## TASK TO COMPLETE
Among the lines below, tally those that hold "click". Return the number and nothing more.

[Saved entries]
────────────────

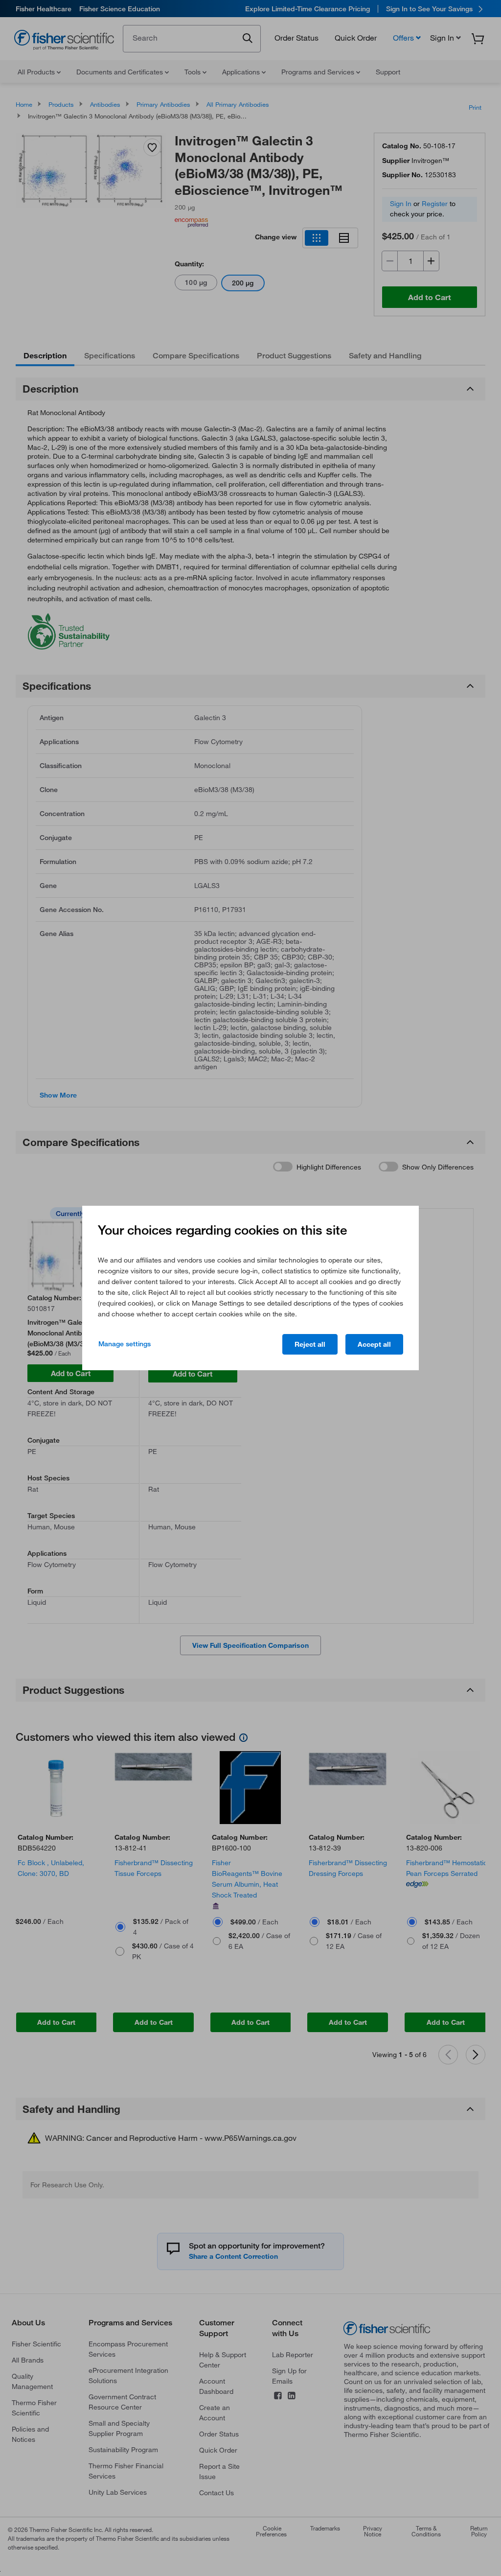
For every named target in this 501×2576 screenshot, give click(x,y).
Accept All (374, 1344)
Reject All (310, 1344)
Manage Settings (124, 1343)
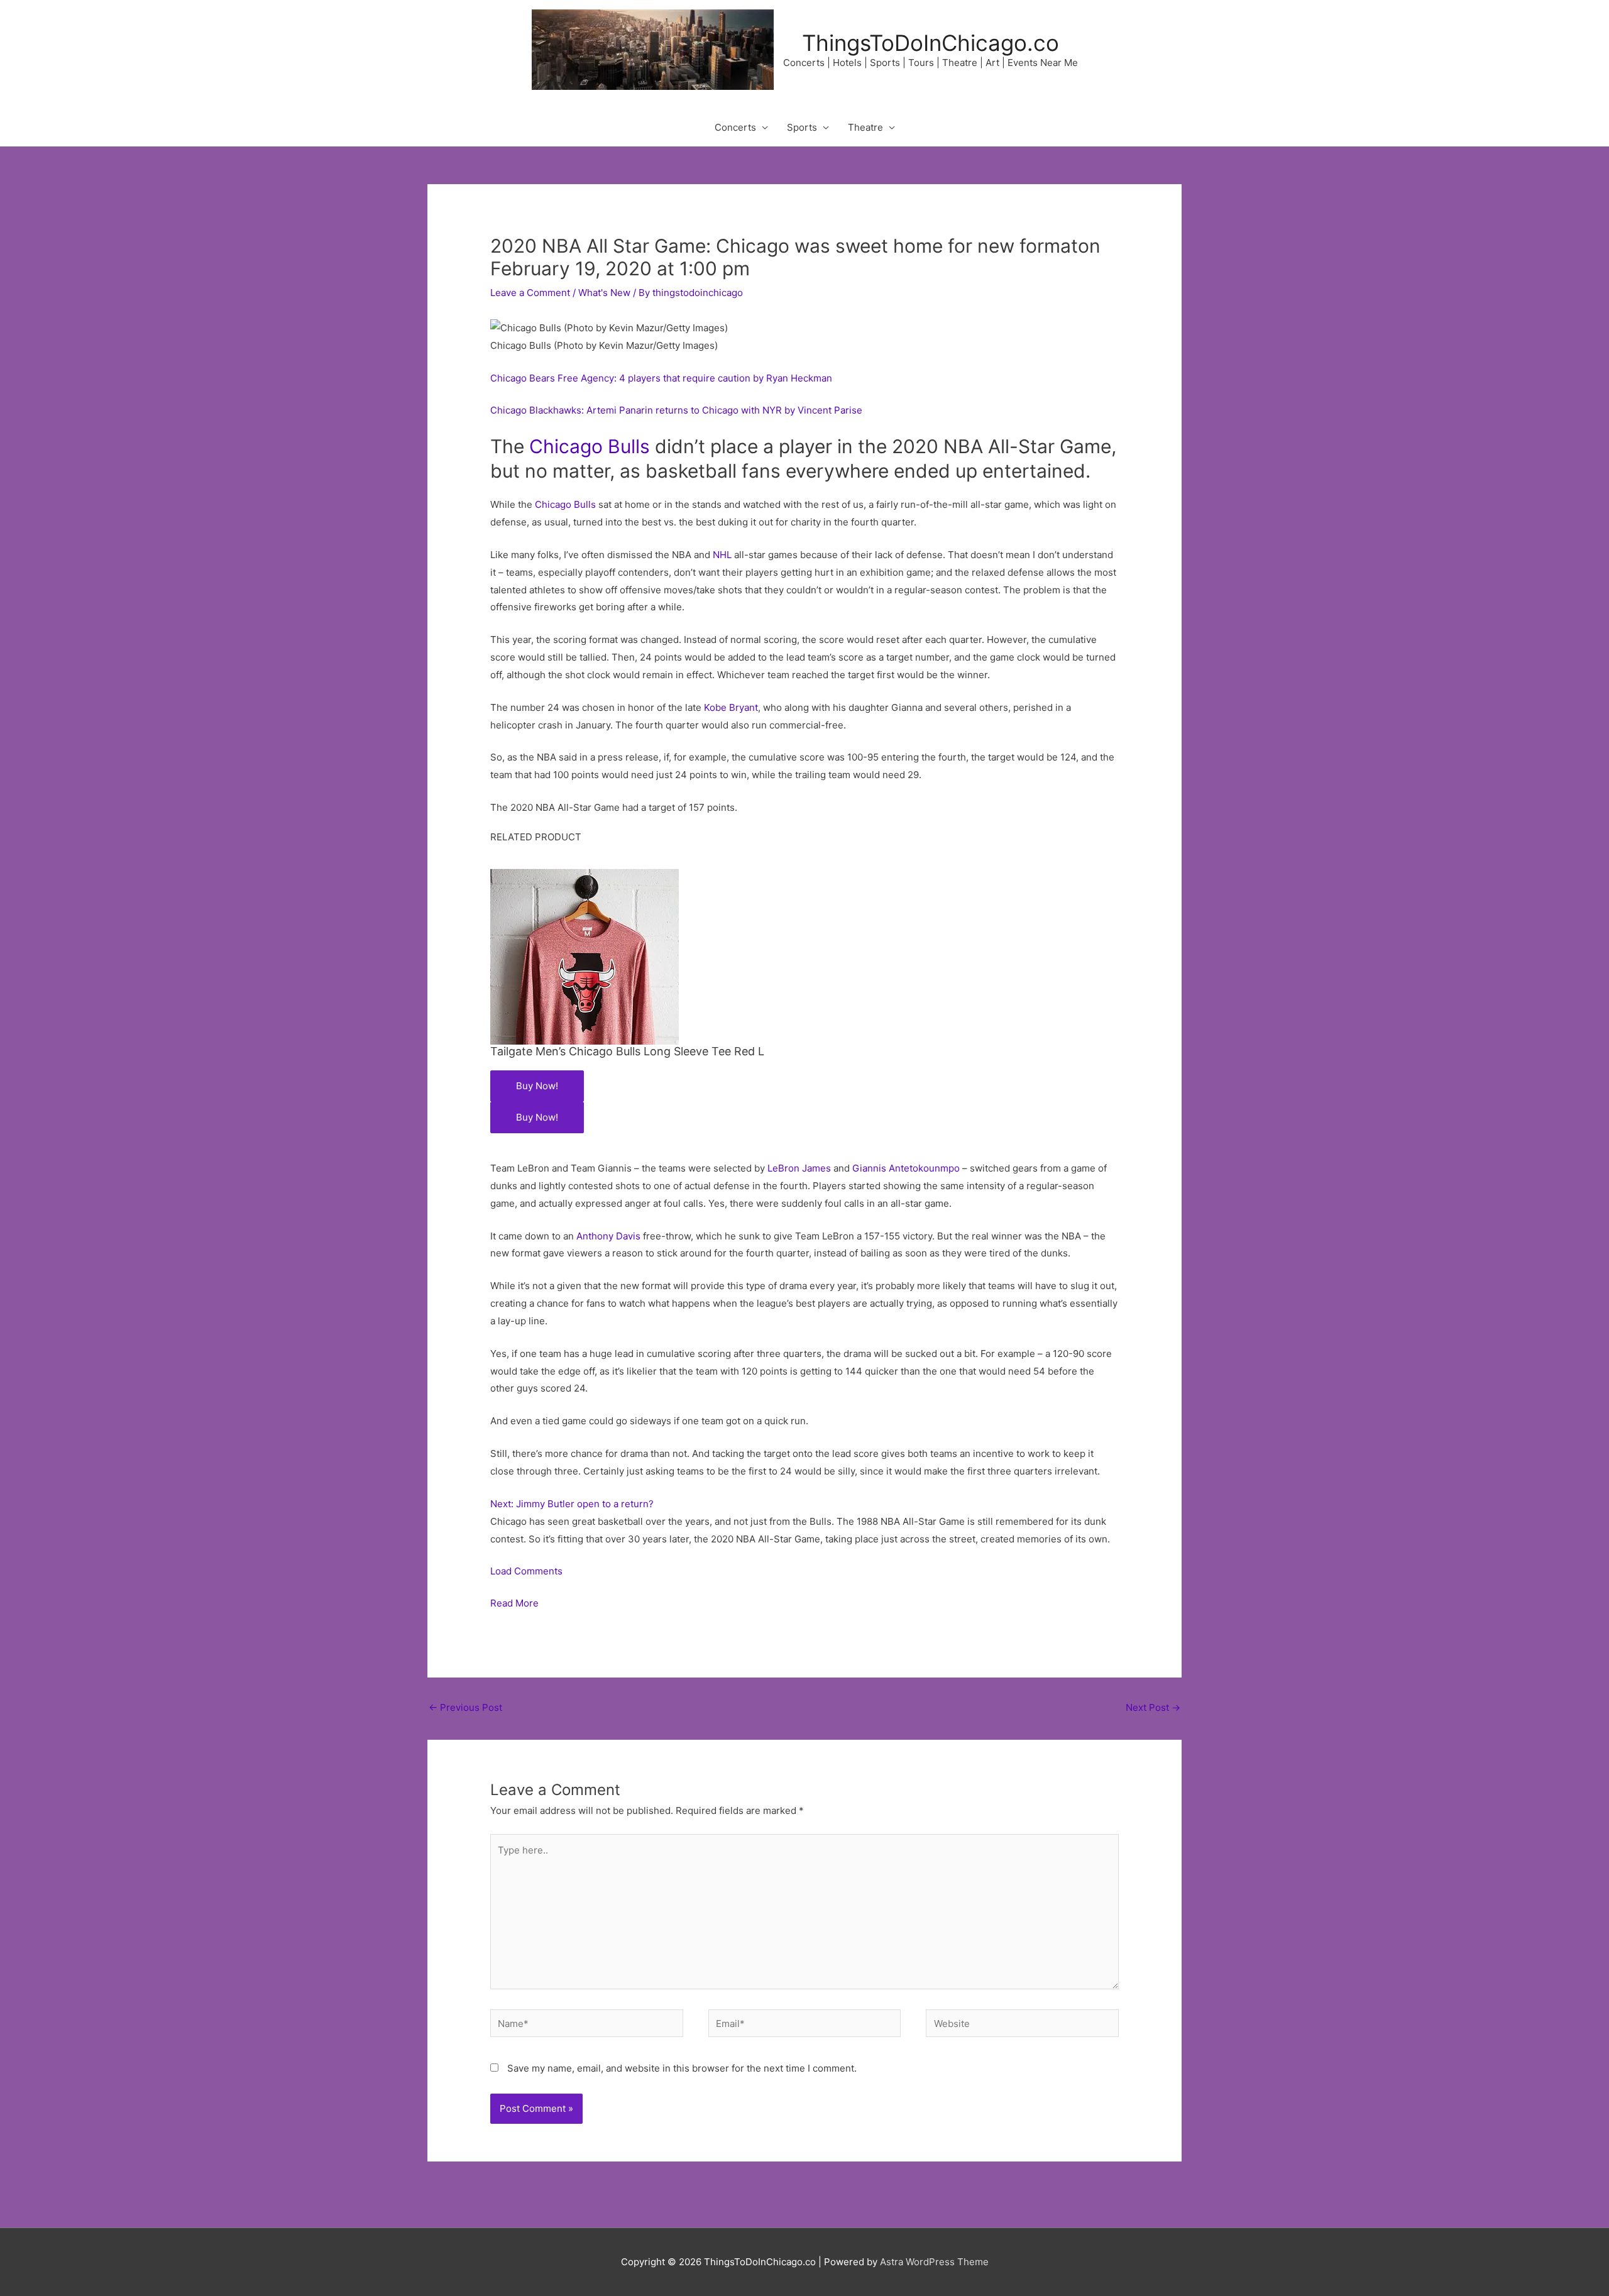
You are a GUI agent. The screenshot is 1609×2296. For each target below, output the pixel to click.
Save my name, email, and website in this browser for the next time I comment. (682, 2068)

────────────────

## ANSWER SECTION
2